Crise politique et inquiétudes internationales
Aux États-Unis, la presse fait état de tensions internes au sein de l’administration Trump quant à l’avenir de l’accord de trêve. Selon Politico, Washington redoute l’échec de la mise en place d’une prétendue « force internationale de stabilisation », censée surveiller la situation post-guerre. Un responsable américain cité par le média a indiqué que le Conseil de sécurité devrait prochainement voter une résolution sur Ghaza, accompagnée d’une conférence internationale des donateurs.

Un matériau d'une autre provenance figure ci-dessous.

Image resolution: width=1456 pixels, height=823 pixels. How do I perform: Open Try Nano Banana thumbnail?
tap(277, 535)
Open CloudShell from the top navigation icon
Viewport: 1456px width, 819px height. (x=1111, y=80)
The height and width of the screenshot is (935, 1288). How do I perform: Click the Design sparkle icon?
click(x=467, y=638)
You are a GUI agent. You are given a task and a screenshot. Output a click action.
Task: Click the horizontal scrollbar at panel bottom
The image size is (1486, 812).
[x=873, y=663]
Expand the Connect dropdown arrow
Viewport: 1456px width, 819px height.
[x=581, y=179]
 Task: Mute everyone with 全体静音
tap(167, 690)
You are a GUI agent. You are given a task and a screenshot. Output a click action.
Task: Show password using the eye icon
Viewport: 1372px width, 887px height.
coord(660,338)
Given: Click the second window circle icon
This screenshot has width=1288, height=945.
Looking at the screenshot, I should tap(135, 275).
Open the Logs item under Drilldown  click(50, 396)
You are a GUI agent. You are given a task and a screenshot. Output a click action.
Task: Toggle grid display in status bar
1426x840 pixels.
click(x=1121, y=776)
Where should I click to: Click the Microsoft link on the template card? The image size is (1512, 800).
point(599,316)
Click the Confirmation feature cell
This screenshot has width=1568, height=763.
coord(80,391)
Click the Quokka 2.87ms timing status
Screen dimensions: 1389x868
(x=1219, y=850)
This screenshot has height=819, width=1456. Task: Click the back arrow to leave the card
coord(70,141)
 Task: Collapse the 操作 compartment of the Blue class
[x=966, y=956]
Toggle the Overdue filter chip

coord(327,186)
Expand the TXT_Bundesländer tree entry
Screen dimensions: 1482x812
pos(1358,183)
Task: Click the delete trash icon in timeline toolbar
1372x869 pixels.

Les chiffres parlent d’eux-mêmes
Depuis le 7 octobre 2023, l’offensive de l’entité sioniste a causé plus de 70 000 morts et 170 000 blessés, dont une écrasante majorité d’enfants et de femmes. Plus de 11 000 personnes sont portées disparues, tandis que 90 % des infrastructures civiles ont été détruites, réduisant le territoire à un champ de ruines. Même après la trêve du 11 octobre, 245 Palestiniens ont encore été tués et 627 blessés, preuve que la paix reste une illusion.
Les appels répétés des Nations unies à un cessez-le-feu total et à la levée du blocus sont restés sans réponse. Ghaza survit aujourd’hui dans un état de siège absolu, où la faim, la maladie et la mort cohabitent sous les décombres. Le silence international, face à cette tragédie humaine, résonne plus fort que les bombes. L’hiver approche, et avec lui, la menace d’une nouvelle vague de morts évitables non plus sous les frappes, mais sous le froid et la faim.